O Superior Tribunal de Justiça (STJ) anulou diversas decisões do Tribunal de Justiça de Mato Grosso (TJMT) que foram assinadas pelos desembargadores João Ferreira Filho e Sebastião de Moraes Filho, afastados pelo Conselho Nacional de Justiça (CNJ) em agosto de 2024 por suspeita de envolvimento em um esquema de venda de sentenças. As investigações apontam que os magistrados recebiam vantagens financeiras para beneficiar determinadas partes em processos judiciais.

A apuração começou após o assassinato do advogado Roberto Zampieri, em Cuiabá. Em seu celular, foram encontrados áudios, mensagens e documentos que indicavam sua ligação com os desembargadores e com o suposto esquema de corrupção. A partir disso, as investigações se expandiram e chegaram a servidores de gabinetes de ministros do STJ, além de outros advogados.

Entre os casos anulados pelo STJ, está uma disputa de terras no município de Sorriso (MT). No julgamento original, a desembargadora Clarice Claudino da Silva foi declarada suspeita para relatar o caso, e João Ferreira Filho assumiu o processo, concedendo decisão favorável aos autores da ação. Posteriormente, a ministra Nancy Andrighi, do STJ, anulou o julgamento de segunda instância, determinando que o TJMT refizesse a análise do caso dentro dos princípios do devido processo legal.

Outro julgamento anulado envolvia a disputa por terras rurais e pagamento de área com arrobas de boi. O TJMT havia revertido a decisão de primeira instância e beneficiado uma das partes em um julgamento com participação dos desembargadores afastados. Em outubro de 2024, o STJ, por meio do ministro Humberto Martins, determinou que o tribunal estadual realizasse um novo julgamento, pois a decisão anterior não abordava pontos essenciais sobre a forma de pagamento.

Outros casos sob análise

Outros processos julgados pelos desembargadores afastados continuam sob análise do STJ. Entre eles, está uma ação envolvendo a compra de uma empresa de alimentos. O empresário que move a ação é investigado na Operação Ventríloquo, que apura desvios de recursos na Assembleia Legislativa de Mato Grosso. O TJMT havia decidido a favor do empresário, apesar dos argumentos dos vendedores de que ele não cumpriu sua parte no contrato. Agora, o caso aguarda relator no STJ.

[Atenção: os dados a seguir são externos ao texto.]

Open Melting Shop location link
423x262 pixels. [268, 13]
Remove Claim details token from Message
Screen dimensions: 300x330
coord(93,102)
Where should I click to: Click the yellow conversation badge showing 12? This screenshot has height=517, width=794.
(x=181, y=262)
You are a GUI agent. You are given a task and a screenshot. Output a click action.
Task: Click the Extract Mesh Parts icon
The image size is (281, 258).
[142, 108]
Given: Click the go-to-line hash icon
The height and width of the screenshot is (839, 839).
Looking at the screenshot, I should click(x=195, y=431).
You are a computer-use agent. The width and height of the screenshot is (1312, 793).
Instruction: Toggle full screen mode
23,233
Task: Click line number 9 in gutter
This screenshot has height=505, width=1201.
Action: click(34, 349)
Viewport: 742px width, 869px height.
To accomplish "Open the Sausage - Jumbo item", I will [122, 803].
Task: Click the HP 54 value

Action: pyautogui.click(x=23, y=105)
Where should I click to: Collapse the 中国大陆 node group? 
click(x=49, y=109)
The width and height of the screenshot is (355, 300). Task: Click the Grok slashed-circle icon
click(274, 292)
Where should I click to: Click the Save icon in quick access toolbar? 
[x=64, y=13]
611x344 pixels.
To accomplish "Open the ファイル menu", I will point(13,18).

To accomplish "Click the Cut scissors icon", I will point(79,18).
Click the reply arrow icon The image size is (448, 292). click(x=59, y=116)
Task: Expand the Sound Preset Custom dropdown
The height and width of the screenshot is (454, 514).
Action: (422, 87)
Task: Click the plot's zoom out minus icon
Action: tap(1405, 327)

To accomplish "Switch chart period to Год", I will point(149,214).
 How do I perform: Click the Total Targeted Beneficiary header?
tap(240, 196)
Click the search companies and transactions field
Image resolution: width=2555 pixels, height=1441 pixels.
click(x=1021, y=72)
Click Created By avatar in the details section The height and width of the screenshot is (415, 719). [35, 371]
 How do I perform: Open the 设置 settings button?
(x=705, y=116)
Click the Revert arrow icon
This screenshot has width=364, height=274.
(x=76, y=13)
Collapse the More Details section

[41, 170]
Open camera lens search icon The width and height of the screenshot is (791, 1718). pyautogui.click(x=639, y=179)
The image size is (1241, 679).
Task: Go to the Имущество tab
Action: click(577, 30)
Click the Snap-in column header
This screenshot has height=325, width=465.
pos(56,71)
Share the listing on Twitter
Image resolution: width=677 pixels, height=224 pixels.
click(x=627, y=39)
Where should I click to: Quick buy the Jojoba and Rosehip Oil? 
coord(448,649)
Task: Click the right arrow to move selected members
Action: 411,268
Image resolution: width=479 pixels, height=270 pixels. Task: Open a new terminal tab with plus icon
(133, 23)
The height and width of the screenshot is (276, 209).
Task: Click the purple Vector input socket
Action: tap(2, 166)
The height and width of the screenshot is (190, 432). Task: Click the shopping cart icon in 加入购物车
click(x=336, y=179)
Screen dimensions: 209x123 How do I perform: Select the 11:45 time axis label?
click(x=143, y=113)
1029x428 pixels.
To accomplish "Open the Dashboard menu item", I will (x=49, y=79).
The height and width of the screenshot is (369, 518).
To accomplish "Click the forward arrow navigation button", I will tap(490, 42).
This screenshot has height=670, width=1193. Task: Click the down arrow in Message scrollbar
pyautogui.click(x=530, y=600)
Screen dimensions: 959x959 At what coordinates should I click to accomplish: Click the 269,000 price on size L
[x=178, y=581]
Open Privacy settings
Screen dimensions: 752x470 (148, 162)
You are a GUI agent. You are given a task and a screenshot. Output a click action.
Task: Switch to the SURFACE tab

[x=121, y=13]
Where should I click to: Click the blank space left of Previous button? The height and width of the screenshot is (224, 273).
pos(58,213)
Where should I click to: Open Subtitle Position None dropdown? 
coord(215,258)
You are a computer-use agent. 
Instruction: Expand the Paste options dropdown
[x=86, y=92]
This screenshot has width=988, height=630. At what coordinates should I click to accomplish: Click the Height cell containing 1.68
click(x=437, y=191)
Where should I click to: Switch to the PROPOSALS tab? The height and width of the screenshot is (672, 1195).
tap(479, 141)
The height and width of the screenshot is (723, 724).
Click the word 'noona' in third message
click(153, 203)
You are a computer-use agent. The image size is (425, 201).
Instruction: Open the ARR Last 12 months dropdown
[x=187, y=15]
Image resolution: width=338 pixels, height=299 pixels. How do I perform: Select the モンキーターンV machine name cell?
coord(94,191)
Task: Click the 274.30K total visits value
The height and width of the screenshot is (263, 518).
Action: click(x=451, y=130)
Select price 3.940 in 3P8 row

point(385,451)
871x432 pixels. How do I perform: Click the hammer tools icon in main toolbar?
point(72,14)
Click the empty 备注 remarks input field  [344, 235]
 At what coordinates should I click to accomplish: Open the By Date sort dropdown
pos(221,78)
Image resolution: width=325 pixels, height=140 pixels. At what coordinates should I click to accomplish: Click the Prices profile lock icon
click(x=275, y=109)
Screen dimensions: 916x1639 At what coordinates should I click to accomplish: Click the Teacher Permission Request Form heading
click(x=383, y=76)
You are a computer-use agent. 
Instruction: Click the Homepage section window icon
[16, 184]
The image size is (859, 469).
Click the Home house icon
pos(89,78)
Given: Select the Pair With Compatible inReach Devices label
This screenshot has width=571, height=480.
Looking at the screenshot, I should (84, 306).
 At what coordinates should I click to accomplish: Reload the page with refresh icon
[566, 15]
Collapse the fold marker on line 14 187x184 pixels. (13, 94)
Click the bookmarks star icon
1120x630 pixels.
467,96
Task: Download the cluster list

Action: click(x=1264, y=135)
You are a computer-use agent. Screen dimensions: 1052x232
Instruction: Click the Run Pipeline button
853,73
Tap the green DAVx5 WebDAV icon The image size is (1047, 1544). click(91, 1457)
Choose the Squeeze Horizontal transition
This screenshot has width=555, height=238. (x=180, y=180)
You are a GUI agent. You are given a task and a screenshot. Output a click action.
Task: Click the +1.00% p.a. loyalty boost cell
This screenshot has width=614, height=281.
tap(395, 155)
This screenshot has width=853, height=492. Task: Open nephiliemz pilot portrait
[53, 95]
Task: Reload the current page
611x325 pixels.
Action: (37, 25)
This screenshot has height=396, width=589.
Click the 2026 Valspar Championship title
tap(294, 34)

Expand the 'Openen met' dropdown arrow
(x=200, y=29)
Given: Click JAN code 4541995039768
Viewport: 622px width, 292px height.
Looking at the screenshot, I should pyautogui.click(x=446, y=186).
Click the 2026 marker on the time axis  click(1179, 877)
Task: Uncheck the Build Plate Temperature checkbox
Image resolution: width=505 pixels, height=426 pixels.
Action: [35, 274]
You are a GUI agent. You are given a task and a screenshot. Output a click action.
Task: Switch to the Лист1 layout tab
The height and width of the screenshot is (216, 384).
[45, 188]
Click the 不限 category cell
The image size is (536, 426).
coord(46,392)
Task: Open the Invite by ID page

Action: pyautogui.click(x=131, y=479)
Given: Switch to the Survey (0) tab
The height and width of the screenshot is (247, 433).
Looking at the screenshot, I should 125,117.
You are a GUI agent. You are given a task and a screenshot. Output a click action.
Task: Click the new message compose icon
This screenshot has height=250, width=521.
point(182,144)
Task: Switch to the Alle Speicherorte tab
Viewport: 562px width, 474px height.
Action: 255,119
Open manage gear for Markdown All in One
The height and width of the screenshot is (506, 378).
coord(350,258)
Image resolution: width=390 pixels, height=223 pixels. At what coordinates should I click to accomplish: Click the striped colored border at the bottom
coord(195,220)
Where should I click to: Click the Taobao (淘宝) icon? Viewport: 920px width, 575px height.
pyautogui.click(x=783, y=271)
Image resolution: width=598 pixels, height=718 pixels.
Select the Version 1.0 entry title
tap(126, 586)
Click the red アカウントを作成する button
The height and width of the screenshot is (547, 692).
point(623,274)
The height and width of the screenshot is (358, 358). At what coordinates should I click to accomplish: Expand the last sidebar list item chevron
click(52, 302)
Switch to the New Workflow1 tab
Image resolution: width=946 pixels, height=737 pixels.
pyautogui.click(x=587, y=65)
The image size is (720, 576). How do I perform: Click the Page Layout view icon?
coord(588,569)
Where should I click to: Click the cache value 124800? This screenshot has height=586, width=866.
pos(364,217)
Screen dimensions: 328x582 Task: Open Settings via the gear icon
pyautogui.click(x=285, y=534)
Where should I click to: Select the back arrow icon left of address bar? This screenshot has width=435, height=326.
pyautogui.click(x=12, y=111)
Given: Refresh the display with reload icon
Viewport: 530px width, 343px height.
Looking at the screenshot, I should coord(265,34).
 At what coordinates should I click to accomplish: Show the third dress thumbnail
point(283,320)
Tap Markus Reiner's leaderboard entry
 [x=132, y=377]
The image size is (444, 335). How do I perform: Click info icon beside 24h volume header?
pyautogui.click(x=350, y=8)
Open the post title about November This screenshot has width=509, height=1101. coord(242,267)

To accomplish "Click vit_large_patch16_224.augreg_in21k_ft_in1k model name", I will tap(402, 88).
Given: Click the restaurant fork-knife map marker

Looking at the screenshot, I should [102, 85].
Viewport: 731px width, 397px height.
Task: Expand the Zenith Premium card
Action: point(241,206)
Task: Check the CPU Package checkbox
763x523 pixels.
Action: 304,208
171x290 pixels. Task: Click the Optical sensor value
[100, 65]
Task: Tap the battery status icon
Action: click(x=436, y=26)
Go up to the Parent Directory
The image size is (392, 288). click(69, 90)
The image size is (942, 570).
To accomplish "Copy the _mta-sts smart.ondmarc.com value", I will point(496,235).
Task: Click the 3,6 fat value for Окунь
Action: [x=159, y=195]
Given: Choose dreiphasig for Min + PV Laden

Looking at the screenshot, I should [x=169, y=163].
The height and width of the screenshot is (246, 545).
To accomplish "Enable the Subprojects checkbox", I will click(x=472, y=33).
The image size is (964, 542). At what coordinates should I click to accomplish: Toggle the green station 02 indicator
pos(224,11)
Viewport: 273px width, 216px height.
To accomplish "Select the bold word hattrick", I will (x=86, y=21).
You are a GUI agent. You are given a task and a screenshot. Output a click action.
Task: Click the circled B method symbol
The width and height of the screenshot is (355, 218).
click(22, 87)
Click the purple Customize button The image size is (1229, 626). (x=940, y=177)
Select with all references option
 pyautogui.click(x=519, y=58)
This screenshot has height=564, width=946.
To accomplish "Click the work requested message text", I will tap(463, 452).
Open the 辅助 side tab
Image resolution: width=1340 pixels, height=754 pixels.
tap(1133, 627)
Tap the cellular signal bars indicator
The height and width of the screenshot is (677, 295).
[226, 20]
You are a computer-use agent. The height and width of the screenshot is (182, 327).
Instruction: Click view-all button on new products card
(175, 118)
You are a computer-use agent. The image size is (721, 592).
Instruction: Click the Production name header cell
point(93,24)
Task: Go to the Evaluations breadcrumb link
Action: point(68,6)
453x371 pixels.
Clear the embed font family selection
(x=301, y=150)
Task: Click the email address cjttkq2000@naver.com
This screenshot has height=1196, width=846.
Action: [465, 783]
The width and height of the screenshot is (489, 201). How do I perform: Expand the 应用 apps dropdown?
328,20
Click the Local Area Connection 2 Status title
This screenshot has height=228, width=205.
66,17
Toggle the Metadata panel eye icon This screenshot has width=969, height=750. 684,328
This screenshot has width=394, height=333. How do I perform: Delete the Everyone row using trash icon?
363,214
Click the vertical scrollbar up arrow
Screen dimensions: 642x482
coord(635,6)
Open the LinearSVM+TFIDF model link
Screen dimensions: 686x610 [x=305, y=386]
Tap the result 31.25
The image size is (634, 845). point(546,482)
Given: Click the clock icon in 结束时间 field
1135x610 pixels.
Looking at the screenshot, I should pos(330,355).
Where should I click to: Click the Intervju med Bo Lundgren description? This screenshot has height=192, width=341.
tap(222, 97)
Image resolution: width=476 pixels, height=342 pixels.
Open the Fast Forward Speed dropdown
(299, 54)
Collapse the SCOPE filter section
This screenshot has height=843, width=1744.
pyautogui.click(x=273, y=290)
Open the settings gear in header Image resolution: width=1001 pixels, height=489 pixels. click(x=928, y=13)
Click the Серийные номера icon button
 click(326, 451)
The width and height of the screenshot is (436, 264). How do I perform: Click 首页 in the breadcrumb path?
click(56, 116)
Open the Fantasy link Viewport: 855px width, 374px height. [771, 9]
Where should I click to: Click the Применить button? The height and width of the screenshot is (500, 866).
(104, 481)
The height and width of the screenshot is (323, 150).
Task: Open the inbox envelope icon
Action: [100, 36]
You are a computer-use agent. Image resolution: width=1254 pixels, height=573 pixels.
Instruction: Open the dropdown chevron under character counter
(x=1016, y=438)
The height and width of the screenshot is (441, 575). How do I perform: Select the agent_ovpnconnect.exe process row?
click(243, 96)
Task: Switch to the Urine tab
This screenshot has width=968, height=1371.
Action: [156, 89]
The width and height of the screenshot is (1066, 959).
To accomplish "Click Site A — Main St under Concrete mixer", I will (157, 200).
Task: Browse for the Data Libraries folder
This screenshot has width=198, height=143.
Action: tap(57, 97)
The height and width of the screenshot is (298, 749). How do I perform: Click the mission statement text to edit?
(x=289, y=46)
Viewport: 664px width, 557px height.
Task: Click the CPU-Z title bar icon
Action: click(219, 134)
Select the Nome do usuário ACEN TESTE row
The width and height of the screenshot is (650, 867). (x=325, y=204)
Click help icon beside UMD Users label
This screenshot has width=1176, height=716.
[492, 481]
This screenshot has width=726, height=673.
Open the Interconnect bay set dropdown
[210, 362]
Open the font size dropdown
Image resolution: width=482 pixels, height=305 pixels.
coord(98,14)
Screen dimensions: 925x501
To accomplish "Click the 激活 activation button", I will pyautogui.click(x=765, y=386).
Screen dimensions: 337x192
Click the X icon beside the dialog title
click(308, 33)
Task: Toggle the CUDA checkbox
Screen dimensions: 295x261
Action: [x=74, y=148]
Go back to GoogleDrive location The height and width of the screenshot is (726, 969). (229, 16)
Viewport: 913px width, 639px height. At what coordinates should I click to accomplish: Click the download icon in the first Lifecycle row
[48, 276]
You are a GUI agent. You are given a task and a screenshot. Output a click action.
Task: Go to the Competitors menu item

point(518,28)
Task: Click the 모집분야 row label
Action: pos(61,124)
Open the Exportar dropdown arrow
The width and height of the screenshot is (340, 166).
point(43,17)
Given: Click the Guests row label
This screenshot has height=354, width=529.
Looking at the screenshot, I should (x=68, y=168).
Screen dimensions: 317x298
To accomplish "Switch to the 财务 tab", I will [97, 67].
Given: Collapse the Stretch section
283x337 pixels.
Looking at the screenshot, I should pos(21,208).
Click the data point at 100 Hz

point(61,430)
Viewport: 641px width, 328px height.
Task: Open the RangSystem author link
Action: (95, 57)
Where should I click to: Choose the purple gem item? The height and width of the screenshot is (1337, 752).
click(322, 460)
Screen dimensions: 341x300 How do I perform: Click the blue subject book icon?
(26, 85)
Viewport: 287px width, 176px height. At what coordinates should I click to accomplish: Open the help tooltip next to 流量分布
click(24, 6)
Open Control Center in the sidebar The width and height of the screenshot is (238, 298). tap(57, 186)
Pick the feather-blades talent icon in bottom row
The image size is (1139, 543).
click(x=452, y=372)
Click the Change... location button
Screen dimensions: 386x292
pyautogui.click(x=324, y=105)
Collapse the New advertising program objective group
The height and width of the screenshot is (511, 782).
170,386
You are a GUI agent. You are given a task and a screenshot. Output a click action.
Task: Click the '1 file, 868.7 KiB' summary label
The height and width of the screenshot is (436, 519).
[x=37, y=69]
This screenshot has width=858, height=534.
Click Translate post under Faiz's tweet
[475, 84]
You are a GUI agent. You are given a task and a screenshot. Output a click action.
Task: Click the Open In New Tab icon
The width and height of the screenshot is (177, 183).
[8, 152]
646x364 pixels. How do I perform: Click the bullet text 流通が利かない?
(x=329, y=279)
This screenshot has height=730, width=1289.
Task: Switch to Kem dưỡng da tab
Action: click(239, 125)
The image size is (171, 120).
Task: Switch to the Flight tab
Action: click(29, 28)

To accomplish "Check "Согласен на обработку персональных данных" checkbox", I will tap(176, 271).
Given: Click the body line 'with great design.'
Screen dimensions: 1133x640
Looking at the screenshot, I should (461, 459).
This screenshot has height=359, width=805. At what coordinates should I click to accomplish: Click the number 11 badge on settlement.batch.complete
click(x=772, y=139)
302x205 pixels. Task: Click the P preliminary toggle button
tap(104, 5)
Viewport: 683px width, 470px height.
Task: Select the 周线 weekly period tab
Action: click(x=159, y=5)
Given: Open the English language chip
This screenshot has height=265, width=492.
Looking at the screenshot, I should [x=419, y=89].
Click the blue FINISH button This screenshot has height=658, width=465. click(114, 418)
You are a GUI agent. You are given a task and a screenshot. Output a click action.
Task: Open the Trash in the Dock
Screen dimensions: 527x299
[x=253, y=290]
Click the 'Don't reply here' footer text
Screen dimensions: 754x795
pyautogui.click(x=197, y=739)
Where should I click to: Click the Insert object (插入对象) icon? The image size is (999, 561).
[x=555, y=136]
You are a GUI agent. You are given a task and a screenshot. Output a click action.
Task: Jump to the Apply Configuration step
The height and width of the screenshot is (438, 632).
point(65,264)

Outra disputa refere-se à posse de duas fazendas em Paranatinga (MT). Um dos sócios de um grupo econômico pede que as propriedades sejam reconhecidas como patrimônio da empresa, enquanto outro integrante afirma que as terras são bens particulares. O desembargador João Ferreira Filho determinou a reabertura da fase probatória do processo, mas a parte contrária argumenta que isso seria apenas uma manobra para protelar a decisão. O recurso está sob análise do ministro Moura Ribeiro.

Já na disputa por fazendas em Alto Garças (MT) e Sonora (MS), herdeiros contestam a validade de um laudo pericial sobre a falsidade de uma assinatura. O desembargador Sebastião de Moraes Filho validou um parecer elaborado por um médico legista, mesmo sem expertise na área de perícia grafotécnica. O ministro Marco Buzzi, do STJ, inicialmente anulou o processo, mas depois voltou atrás e restabeleceu a decisão do TJMT. O caso será reavaliado pela 4ª Turma do STJ.

Além desses casos, o STJ também analisa um processo sobre honorários advocatícios. Uma das partes alega que a decisão relatada por João Ferreira Filho desrespeitou seu direito de defesa e extrapolou os limites da ação. O relator será o ministro Humberto Martins.